## Directions for this task
Please repeat, exactly as written, the line containing "The height and" and every line after it through the end of the records below, leaving out any pictures.

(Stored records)

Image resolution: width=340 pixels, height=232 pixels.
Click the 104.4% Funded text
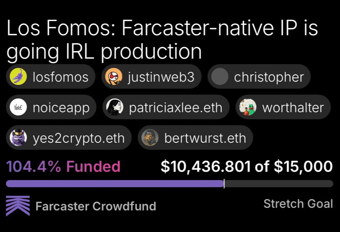[63, 166]
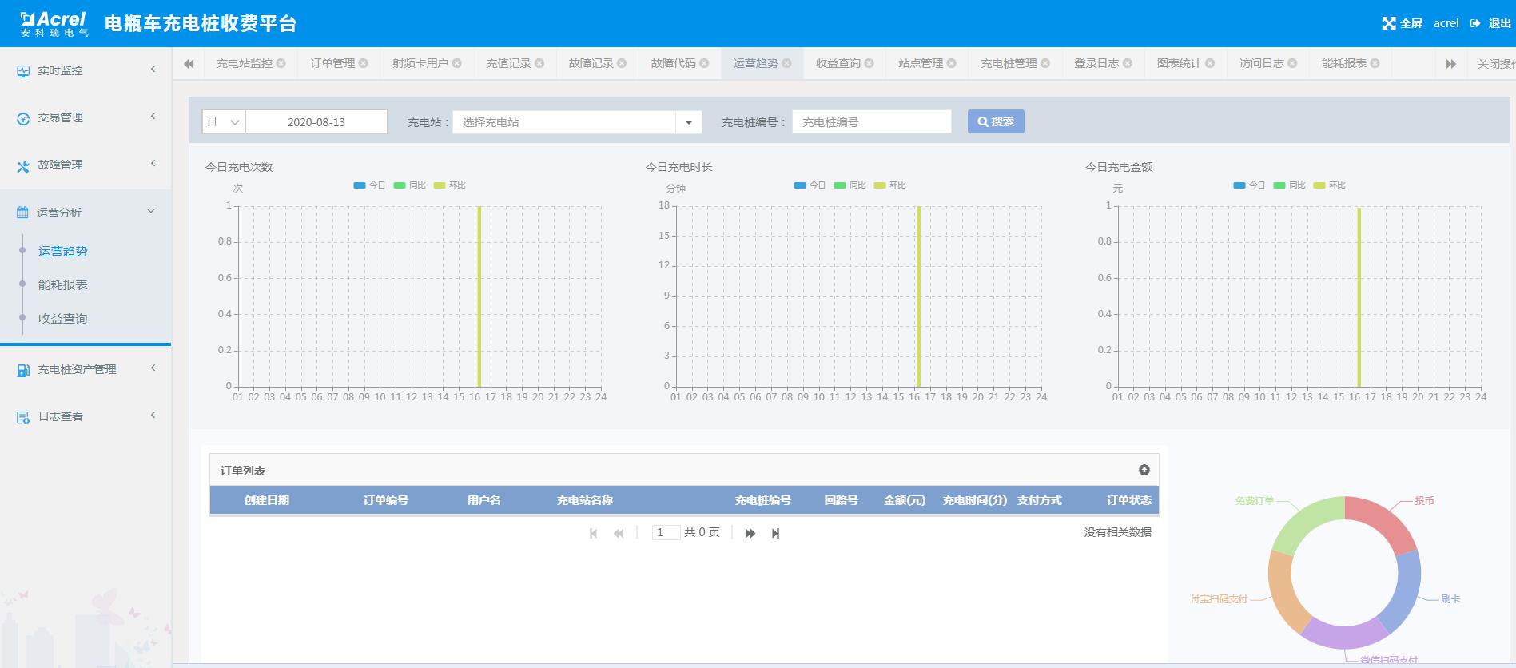The image size is (1516, 668).
Task: Jump to the last page in the order list
Action: [x=775, y=533]
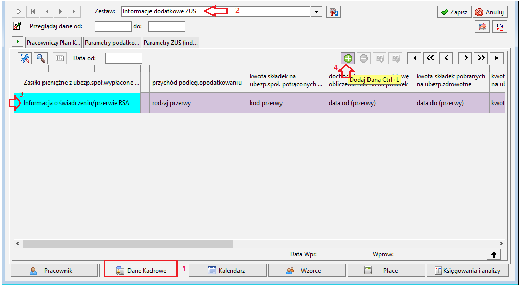Image resolution: width=519 pixels, height=288 pixels.
Task: Click the Anuluj button
Action: point(490,12)
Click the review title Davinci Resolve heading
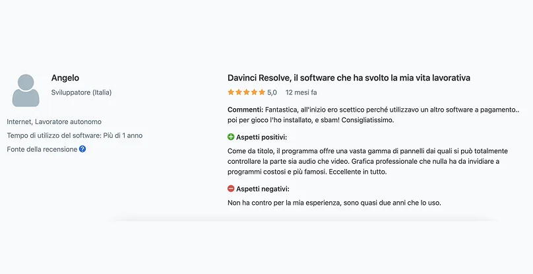 click(x=349, y=78)
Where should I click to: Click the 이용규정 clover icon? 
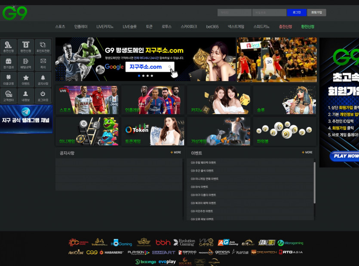click(9, 79)
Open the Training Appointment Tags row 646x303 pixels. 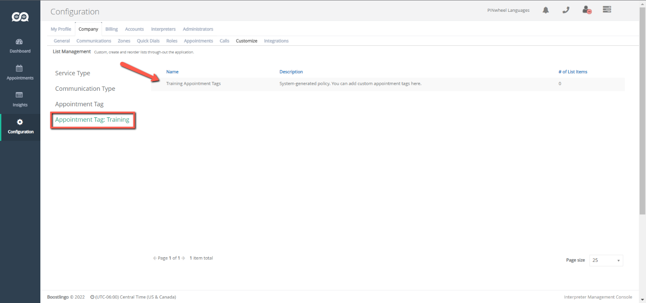coord(193,84)
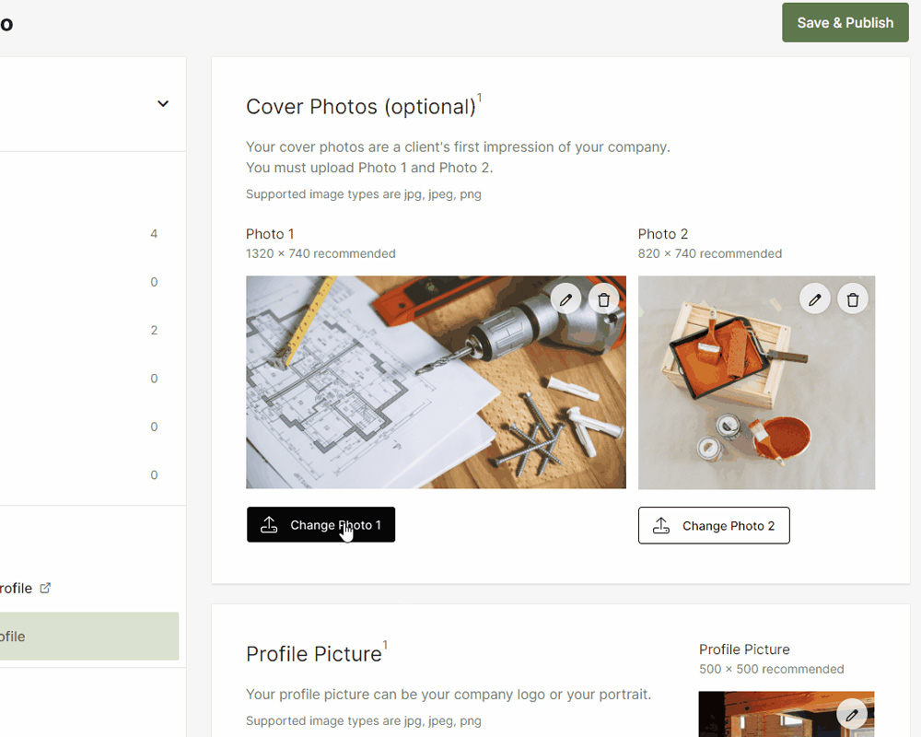Click the footnote marker after Cover Photos heading
This screenshot has height=737, width=921.
[x=480, y=98]
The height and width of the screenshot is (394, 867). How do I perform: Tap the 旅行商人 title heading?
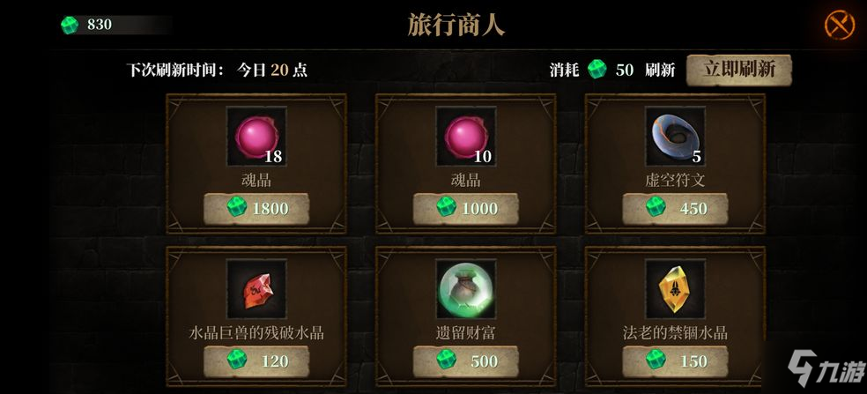456,26
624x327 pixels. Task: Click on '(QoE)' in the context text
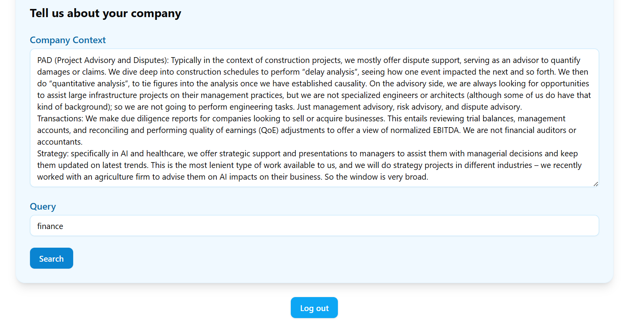pos(268,130)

## Exercise output
The height and width of the screenshot is (394, 867). How do I perform: Tap the 旅行商人 title heading?
456,26
624x327 pixels. Task: Click on '(QoE)' in the context text
pos(268,130)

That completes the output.